Rows:
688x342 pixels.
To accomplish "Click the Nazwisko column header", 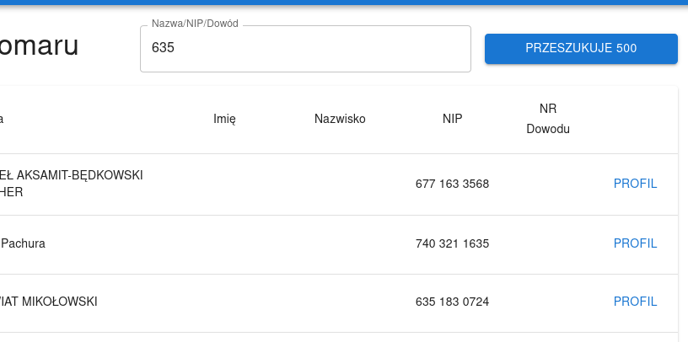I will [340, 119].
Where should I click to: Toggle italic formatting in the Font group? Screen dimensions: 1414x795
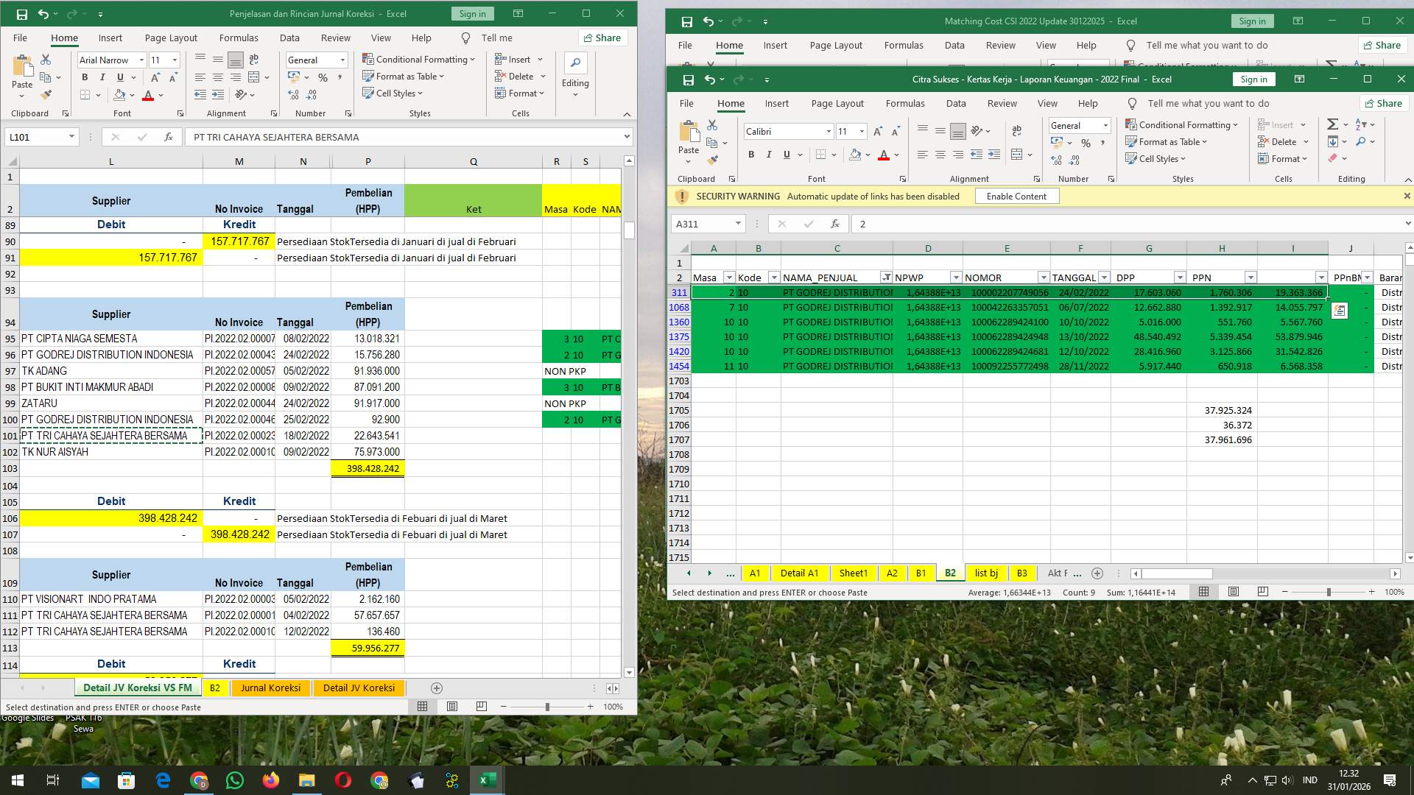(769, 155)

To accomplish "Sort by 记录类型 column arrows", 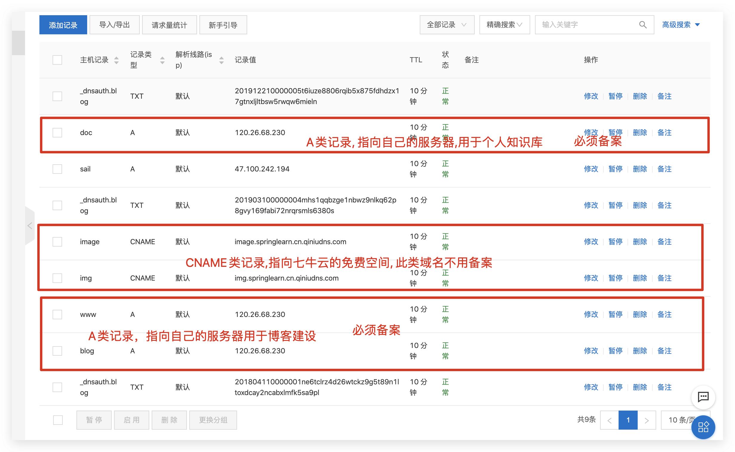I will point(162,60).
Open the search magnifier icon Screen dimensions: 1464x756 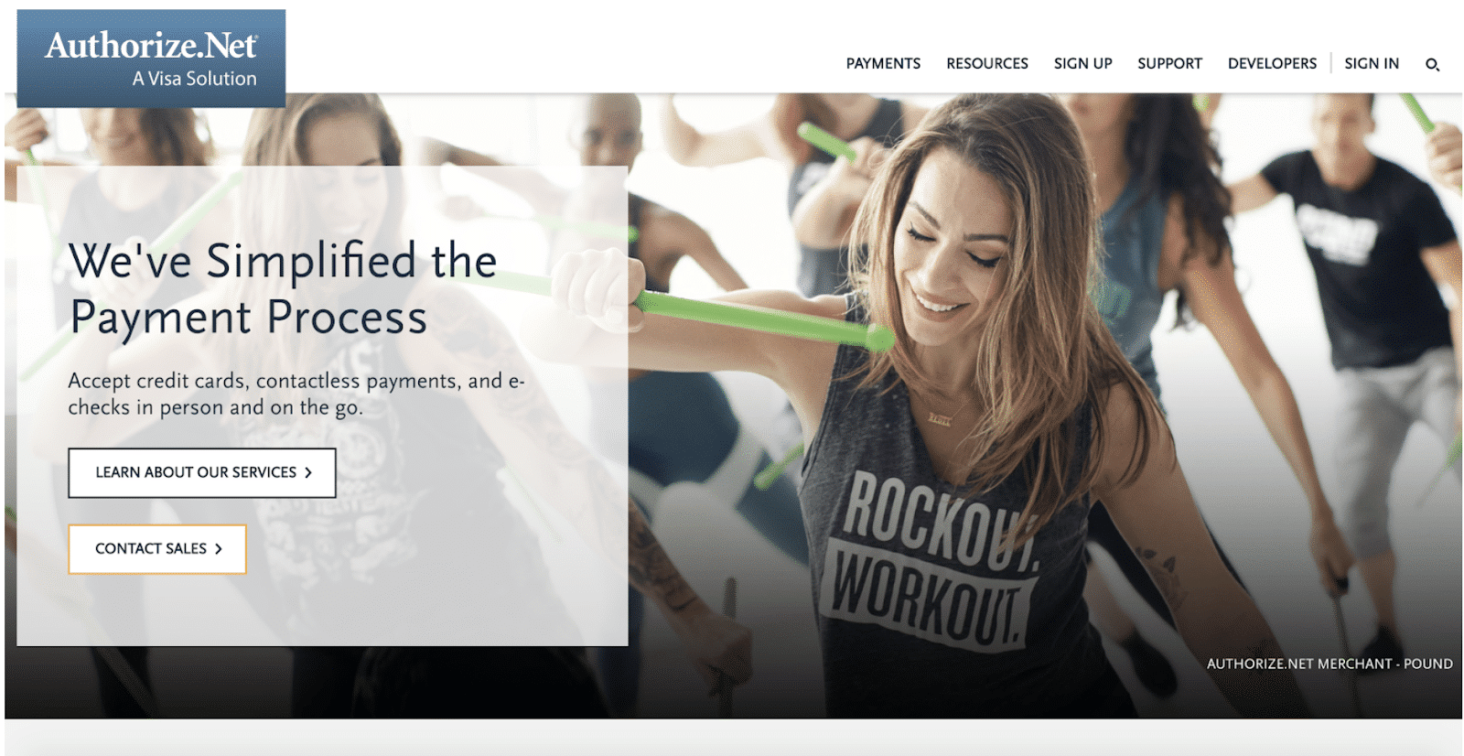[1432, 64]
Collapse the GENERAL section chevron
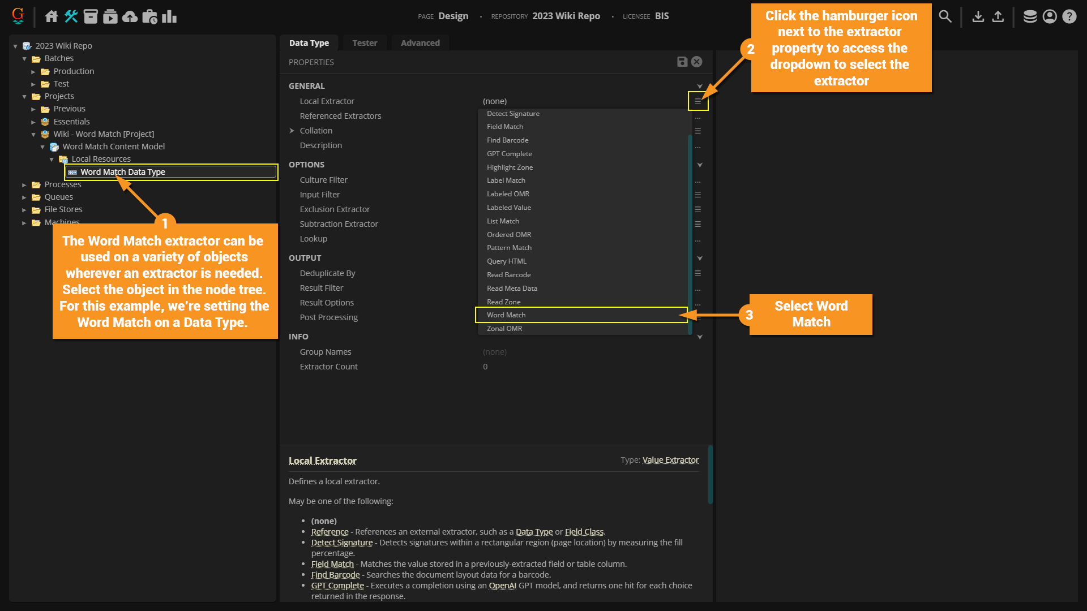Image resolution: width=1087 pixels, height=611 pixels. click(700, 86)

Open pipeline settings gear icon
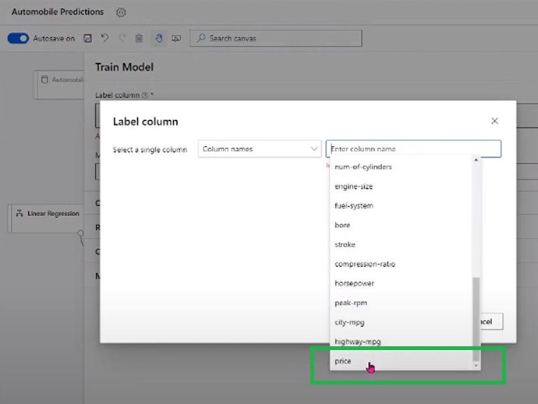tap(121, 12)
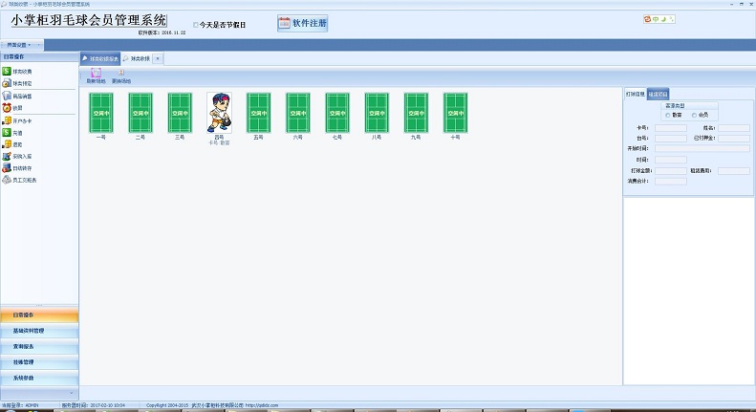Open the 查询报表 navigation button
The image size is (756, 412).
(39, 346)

Problem description:
Copy out the items word for word, starting at the line that contains "Collapse the GENERAL section chevron" and ending with the last of the items, and omit the pictures.

Output:
Collapse the GENERAL section chevron
Image resolution: width=1087 pixels, height=611 pixels. click(700, 86)

Open pipeline settings gear icon
tap(121, 12)
Open the 查询报表 navigation button
The image size is (756, 412).
(39, 346)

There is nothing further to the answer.